Educational Big Data Analysis – Digital Education Summit 2021

By Donggil Song

The Digital Education Summit (DES) is a virtual, one-day teaching and learning conference, which promotes best practices and methodologies for online educators in K-12 and higher education. Fortunately, I was invited as a presenter at the 2021 DES.

The topic was one of my ongoing projects, Educational Big Data Analysis of Student Behaviors in a Learning Management System (LMS) (Funded by SHSU* and supported by SHSU Online).

Because the complete results will be published at some point, I can’t post everything here, but let me share a few things that might be helpful for those who are interested in educational big data analysis. The data was extracted from a learning management system, Blackboard Online, which has been used at a university. Every LMS has pros and cons, but I feel like BB is somewhat (or quite) outdated and not user-friendly (I’m using it for my online courses).

The dataset is huge and is obviously getting increased, for a pilot analysis project I just focused on the dataset of Spring 2021 at the university level. Still, it’s not small, the size of a just student activity dataset is 42.7GB, which includes all sorts of student activities, whenever a student does “something” on Blackboard; for example, discussion posting, assignment submission, reading materials, etc. The data set is purely a type of textual record or footprint and does not include any videos or files. Yes, just a textual student activity dataset in one semester at one university can take up 42.7GB.

Followed the regular process of big data analysis. Since the data is very messy, it took almost 80% of the project time for data preprocessing or data cleaning. Data types, specifically student activity types are not carefully categorized by the BB system. Is it their intention for making us difficult to trace or understand? If you see the BB database schema (https://help.blackboard.com/Learn/Administrator/Hosting/Databases/Open_Database_Schema), you’ll understand what I mean.

Although the preprocessing was touch and extremely time-consuming, it guided me for feature selection, which is somewhat consistent with the current literature. The 10 features are Discussion, Grade, Group, Module, Announcement, Syllabus, External, Guide, Task, and Material. It’s just a machine learning term, you can consider features as “variables.” These 10 variables might be related to student performance (their final grades).

My focus was on students’ behavioral patterns in terms of these 10 features.
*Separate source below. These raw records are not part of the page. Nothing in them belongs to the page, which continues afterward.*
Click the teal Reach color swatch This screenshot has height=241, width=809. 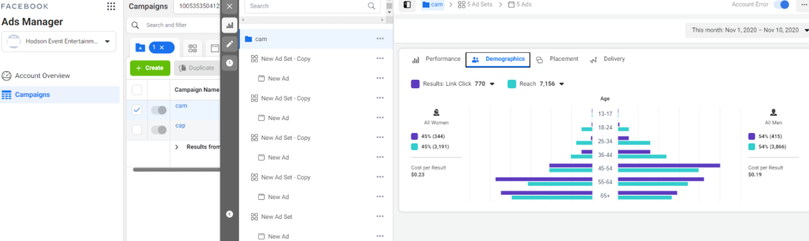click(511, 84)
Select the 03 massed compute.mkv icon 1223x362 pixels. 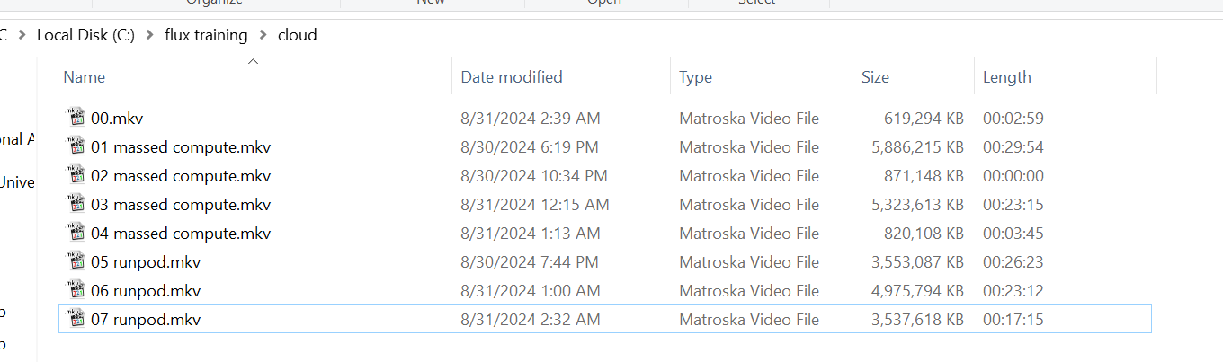coord(76,204)
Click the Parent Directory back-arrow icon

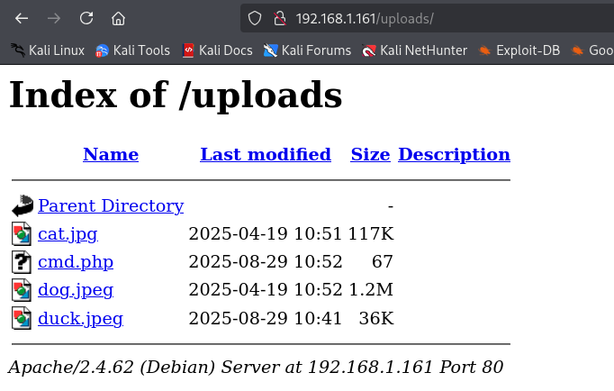point(22,206)
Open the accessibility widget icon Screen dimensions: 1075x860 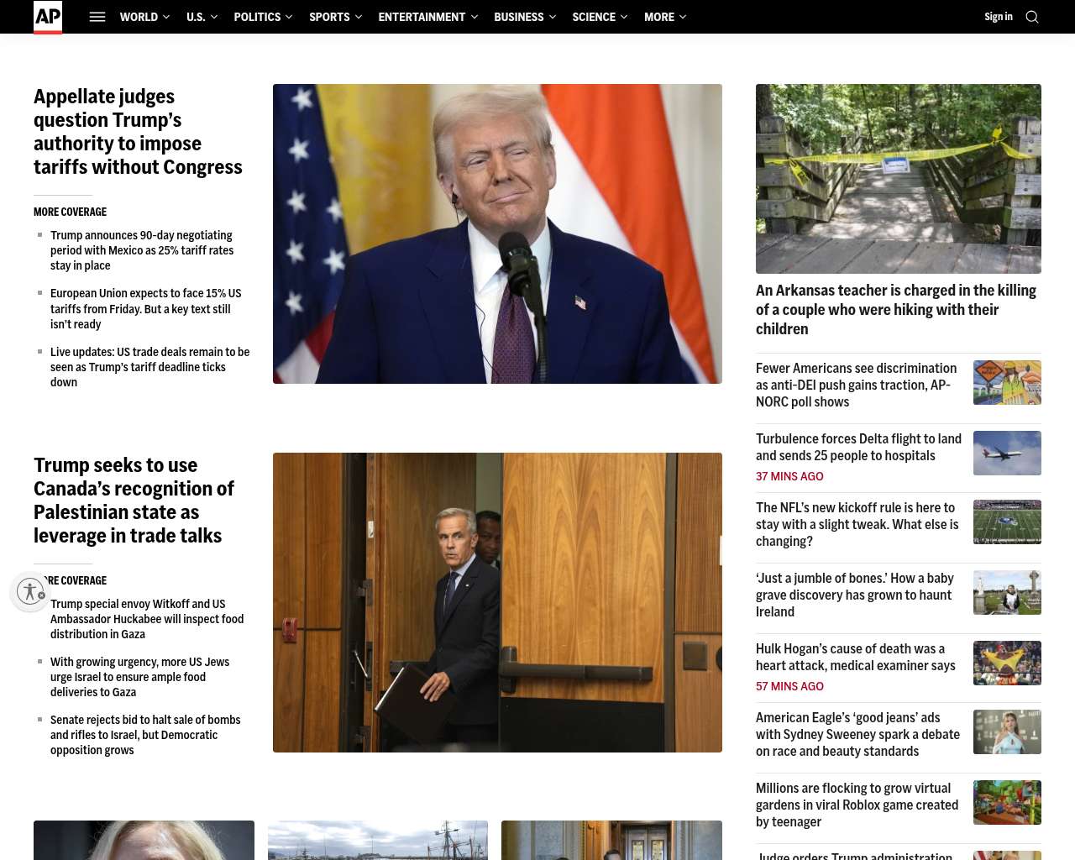click(x=31, y=591)
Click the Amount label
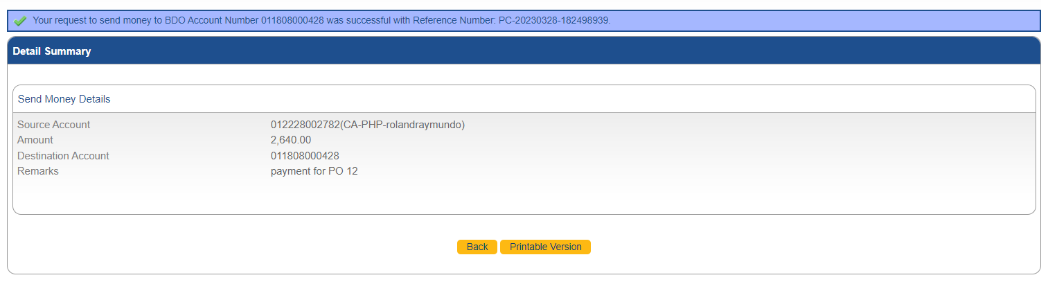1048x282 pixels. [35, 140]
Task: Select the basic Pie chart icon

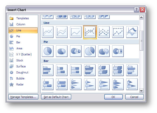Action: [48, 51]
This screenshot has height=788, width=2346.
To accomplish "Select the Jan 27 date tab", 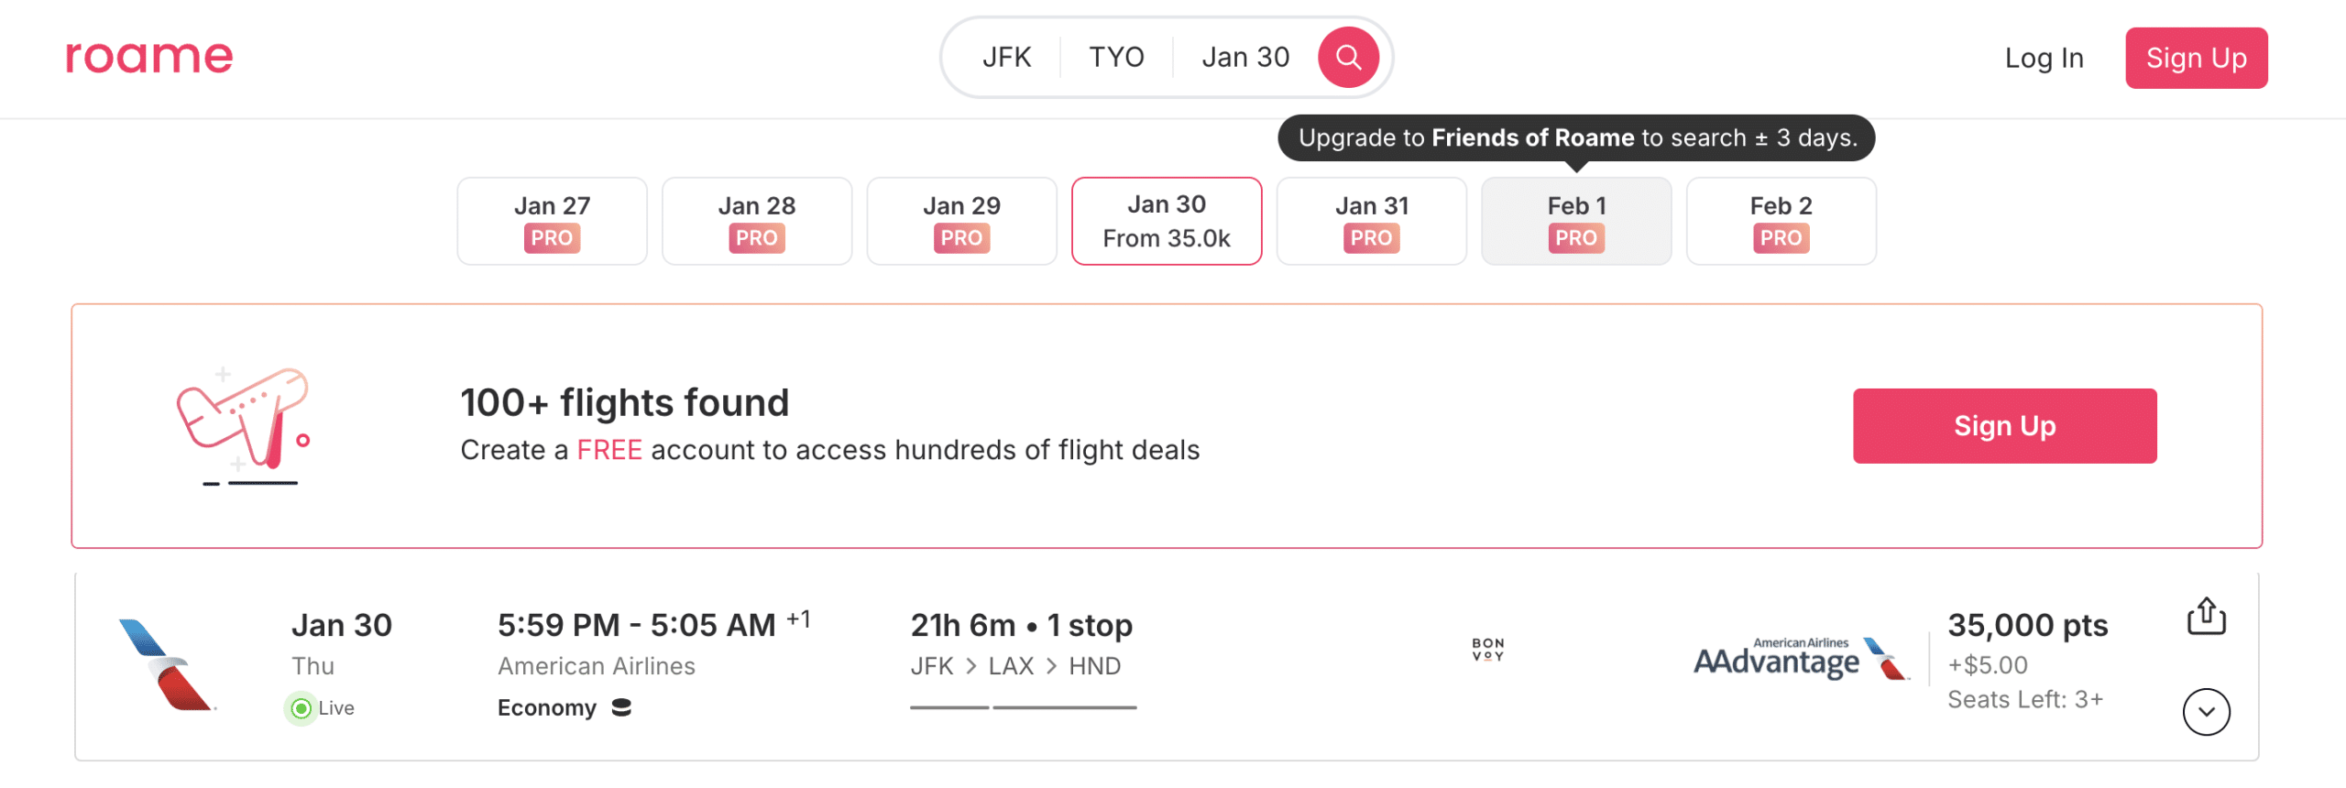I will 552,221.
For example, a group of students (or if I were a student) might check a syllabus and tasks a lot in the first week, and another group of students might review study guides a lot in the second week, something like that. I assume that there are different types of learners who show different behavioral patterns in an LMS.

Since I had the final grade dataset, I could have done a classification analysis. However, I was not interested in creating a prediction model in this pilot project. Simply, I just wanted to find some patterns first.
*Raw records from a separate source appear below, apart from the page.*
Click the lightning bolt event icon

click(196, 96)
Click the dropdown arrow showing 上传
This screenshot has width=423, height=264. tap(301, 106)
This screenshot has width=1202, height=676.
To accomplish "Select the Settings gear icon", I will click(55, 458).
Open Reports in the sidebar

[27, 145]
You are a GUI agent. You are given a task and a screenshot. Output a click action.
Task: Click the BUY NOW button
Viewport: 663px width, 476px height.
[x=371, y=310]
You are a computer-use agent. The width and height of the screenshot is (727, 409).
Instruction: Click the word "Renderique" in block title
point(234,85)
After figuring out some distinct groups of students, I wanted to check the final grades of each group. In the machine learning field, we call it cluster.

To make a long story short, in Week 0 (one week prior to Spring 2021), 4 groups were identified based on their activity patterns of 10 features above. After finding these 4 clusters, I checked their final grades. A normalized result can be seen below. Group 1 (Blue) is the highest performer group, 4 is the lowest. That means the mid-low (Group 3) and lowest (Group 4) groups’ activities are impressive in Week 0. Interestingly, Group 3’s behaviors are much more active than the mid-high and highest groups in Week 0.

The analysis does not tell why. It could be… they are trying to look at the course as soon as possible to make a drop decision, or they are very passionate learners before a semester begins. More interestingly, the following weeks showed different stories and Week 15 (the final week of Spring 2021) revealed an obvious but shocking result, which will be published in my upcoming paper. Because of the results, there was a somewhat heated discussion at the end of my presentation. Some professors were even frustrated by the results, which were different from their thoughts about the students in their courses. This might be the beauty of data analytics 🙂

In conclusion, educational big data analysis could be extremely time-consuming, but we can find some exciting stories that have been buried in the huge data mountain. Hope I can have some time to write more technical tutorials for computational data analysis techniques at some point.

*Analyzing Educational Big Data of Student Behavior in Online Courses for Dropout Prevention. Interdisciplinary Collaborations Program, Sam Houston State University. Song, D. (PI), Angrove, B. (Co-PI), & Price, D. (Co-PI). Contract Amount: $14,347. June 2020 – August 2021.